Data:

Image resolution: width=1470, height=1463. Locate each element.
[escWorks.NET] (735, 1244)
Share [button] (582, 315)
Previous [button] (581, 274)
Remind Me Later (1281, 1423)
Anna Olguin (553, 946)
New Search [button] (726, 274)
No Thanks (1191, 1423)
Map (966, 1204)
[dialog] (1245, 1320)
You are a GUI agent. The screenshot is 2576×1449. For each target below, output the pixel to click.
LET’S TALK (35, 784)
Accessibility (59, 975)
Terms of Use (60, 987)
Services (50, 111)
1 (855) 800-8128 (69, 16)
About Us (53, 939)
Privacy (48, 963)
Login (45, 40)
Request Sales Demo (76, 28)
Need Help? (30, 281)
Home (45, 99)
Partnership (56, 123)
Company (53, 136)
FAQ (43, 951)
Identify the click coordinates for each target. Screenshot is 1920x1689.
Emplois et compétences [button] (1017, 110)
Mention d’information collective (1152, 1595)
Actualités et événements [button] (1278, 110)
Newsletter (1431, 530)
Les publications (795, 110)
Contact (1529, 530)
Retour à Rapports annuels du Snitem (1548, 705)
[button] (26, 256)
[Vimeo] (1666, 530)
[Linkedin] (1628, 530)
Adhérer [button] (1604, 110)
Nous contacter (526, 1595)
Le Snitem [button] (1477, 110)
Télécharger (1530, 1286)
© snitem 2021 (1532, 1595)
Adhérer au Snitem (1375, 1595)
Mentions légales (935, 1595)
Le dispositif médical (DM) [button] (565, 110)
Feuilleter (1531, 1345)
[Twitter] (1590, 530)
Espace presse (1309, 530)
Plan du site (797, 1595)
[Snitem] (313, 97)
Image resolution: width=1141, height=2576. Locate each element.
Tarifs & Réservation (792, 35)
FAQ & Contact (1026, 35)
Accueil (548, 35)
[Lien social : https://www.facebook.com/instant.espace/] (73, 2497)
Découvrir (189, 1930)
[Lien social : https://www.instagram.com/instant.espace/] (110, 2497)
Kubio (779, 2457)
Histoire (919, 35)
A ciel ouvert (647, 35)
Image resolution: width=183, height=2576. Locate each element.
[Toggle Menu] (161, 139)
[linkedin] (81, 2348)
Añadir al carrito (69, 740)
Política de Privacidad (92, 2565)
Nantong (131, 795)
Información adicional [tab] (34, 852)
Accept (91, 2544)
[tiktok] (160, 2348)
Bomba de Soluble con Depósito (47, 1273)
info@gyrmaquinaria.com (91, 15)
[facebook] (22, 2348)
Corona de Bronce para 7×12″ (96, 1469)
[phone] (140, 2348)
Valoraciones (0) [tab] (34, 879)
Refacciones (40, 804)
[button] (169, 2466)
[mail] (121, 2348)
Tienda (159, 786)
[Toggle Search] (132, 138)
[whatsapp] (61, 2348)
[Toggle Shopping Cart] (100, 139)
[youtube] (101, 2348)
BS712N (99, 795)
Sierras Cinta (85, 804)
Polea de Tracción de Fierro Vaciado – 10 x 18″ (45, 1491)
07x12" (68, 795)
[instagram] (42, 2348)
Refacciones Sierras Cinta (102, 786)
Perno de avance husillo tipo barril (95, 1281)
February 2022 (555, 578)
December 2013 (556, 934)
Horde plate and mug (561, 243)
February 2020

What you have to do:
Your answer must consist only of the lines from the one containing "[facebook] (22, 2348)" through the last line of the data above, both included, exactly as written.

Answer for the task:
[facebook] (22, 2348)
Corona de Bronce para 7×12″ (96, 1469)
[phone] (140, 2348)
Valoraciones (0) [tab] (34, 879)
Refacciones (40, 804)
[button] (169, 2466)
[mail] (121, 2348)
Tienda (159, 786)
[Toggle Search] (132, 138)
[whatsapp] (61, 2348)
[Toggle Shopping Cart] (100, 139)
[youtube] (101, 2348)
BS712N (99, 795)
Sierras Cinta (85, 804)
Polea de Tracción de Fierro Vaciado – 10 x 18″ (45, 1491)
07x12" (68, 795)
[instagram] (42, 2348)
Refacciones Sierras Cinta (102, 786)
Perno de avance husillo tipo barril (95, 1281)
February 2022 (555, 578)
December 2013 (556, 934)
Horde plate and mug (561, 243)
February 2020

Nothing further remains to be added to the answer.